The culprit of a string of murders eludes local police enforcement in Money, Mississippi, so detectives Ed Morgan and Jim Davis from the Mississippi Bureau Of Investigation are enlisted to help. Complicating the case, considerably, is that at each scene of the crime, the same mangled face of a Black man who resembles Emmett Till appears and disappears ghostlike: “a small Black man”; the “African-American individual”; an “Afro-American individual”; an “unidentified colored man”; “the male deceased.” With every enunciation—painfully uttered by comically stereotypical bigoted white Southern characters—the body is at once recognized and obscured, reduced to nonbeing: “no souls… just arms and legs, hands, heads and elbows, tongues, testicles and nipples, ears and eyeballs.” As the specter of a racist past turns to the walking dead, the willful ignorance of a nation is brought to the fore in Percival Everett’s The Trees. With his latest novel, Everett—who was named a 2021 Pulitzer finalist for the experimental Telephone—has written another thrilling, intelligent, and absurdist cross-genre narrative.
The Trees opens with a facetious third-person narration introducing Money as “a marker of self-conscious ignorance.” We also meet the deadbeat Wheat and his family, descendants of Granny C, a fictional Carolyn Bryant, the woman who accused 14-year-old Till of whistling at her, setting off the chain of events that would lead to his brutal murder in 1955. (In Everett’s novel, Granny C is also an avid patron of Sam’s Club.) Charlene, Wheat’s wife, berates her husband with backhanded comments. As she expresses regret for having married into the family, a much more serious Granny C relates her remorse for lying about her encounter with Till, marking an abrupt shift from humor to agony.
One of Everett’s talents is his ability to so deftly juxtapose parodies of racists with the gravity of racist violence. A case in point is when Daisy—wife of Junior Junior, son of fictional J.W. Milam, one of Till’s real-life murderers—visits local mortician Mr. Easy to arrange Junior Junior’s funeral. Daisy and Mr. Easy, before discussing service packages, hold a long conversation about the funeral home’s location, reminiscing over its previous identity as a Dairy Queen. “The kitchen became our embalming room,” Mr. Easy tells Daisy, as she remembers, “The soda fountain was right up against that wall,” all in the wake of her husband’s gruesome death. When Daisy reminds Mr. Easy that her husband’s face is beyond recognition, he reassures her, jokingly, that if she purchases the gold package, “he will look alive… like he might just sit up.” She asks if they instead offer a tin, aluminum, or wood package.
Immediately after this scene comes a chapter wherein the moronic Deputy Sheriff Delroy Digby, who goes undercover to spy on Ed and Jim, offers Sheriff Jetty a theory: What if the Black man appearing at each crime scene is actually a set of twins “so beat up, [no one] could really recognize them,” therefore clearing Jetty and the town of any responsibility.
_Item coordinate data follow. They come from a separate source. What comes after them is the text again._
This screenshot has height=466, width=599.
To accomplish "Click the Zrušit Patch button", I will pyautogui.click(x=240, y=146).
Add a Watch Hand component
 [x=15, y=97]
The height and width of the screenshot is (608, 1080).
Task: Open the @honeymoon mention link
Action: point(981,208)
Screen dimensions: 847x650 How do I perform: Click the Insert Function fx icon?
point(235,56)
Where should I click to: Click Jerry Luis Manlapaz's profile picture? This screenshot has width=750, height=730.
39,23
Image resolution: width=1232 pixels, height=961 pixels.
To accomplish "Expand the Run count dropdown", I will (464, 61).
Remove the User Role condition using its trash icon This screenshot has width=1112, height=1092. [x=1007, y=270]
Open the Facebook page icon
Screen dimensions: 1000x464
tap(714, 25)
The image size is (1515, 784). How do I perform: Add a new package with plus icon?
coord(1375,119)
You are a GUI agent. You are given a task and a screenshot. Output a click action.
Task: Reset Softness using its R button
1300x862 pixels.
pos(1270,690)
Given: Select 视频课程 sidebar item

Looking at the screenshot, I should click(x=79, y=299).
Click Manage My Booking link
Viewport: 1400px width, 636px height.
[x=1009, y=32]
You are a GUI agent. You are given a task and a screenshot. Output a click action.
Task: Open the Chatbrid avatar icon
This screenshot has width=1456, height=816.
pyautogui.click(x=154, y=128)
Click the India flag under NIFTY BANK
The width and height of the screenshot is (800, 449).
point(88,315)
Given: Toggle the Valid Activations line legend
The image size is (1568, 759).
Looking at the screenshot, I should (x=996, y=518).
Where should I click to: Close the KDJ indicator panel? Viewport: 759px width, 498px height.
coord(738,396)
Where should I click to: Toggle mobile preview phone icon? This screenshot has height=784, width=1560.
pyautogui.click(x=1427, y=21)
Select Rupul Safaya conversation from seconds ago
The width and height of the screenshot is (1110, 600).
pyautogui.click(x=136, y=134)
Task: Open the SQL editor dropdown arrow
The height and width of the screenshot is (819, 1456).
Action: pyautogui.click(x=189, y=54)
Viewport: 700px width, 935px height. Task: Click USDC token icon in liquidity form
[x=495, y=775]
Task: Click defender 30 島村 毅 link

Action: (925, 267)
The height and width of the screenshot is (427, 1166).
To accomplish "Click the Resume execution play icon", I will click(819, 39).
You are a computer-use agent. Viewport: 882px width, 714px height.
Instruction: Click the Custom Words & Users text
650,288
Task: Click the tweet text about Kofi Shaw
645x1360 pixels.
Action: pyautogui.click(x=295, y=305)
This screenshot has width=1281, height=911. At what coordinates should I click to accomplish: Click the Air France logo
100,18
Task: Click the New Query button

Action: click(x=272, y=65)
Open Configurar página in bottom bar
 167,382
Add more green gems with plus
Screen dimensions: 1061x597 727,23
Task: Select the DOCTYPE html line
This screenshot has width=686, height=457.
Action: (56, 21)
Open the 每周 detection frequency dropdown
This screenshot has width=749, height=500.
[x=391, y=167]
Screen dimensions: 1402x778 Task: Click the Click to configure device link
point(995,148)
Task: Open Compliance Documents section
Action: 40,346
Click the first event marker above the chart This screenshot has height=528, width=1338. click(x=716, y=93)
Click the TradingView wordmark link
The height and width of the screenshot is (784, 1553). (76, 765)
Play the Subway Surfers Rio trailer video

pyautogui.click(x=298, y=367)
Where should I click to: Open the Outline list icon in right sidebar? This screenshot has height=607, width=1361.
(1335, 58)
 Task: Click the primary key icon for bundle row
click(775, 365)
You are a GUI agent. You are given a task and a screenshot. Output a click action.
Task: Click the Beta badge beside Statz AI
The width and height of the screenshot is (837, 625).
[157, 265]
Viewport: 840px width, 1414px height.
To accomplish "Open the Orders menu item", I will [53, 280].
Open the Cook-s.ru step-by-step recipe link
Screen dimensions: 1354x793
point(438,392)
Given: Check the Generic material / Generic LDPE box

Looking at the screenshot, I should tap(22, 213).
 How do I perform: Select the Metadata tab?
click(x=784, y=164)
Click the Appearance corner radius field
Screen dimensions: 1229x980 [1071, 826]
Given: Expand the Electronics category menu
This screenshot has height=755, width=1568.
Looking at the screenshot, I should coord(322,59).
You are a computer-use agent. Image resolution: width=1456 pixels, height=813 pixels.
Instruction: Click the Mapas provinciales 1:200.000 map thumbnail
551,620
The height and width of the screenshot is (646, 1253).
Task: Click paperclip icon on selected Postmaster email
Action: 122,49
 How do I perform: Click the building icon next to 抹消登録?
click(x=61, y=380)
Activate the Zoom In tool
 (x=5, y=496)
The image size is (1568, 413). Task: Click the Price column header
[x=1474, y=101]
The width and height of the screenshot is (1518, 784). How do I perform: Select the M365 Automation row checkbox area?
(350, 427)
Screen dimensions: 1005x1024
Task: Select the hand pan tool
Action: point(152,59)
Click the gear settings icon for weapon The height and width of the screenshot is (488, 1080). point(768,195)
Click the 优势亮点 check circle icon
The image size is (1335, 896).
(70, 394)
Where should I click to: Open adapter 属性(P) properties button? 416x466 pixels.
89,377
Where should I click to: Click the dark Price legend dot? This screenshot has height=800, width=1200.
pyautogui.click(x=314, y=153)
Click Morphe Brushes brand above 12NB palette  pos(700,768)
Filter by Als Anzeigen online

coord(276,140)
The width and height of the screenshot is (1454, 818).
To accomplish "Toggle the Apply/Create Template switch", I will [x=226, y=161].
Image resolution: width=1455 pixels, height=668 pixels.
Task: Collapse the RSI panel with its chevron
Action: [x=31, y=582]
Delroy believes that if the bodies aren’t identified, the case will close and detectives Ed and Jim will leave Money. Although Jetty sees through Delroy’s idiotic reasoning, the man’s bigoted thinking is clear: that all Black bodies are identical, indistinguishable one to the next. This is then followed by a chapter in which photographs of the same dead Black man and Till are set side by side, emphasizing the capacity of violence to disrupt identity and recognition. Arranging these chapters like this draws attention to the visual rhetoric around Black individuals and America’s history of trying to hide its racism. But death does not make a body disappear, and in The Trees’ second half, other lynching victims begin showing up at the crime scenes as well.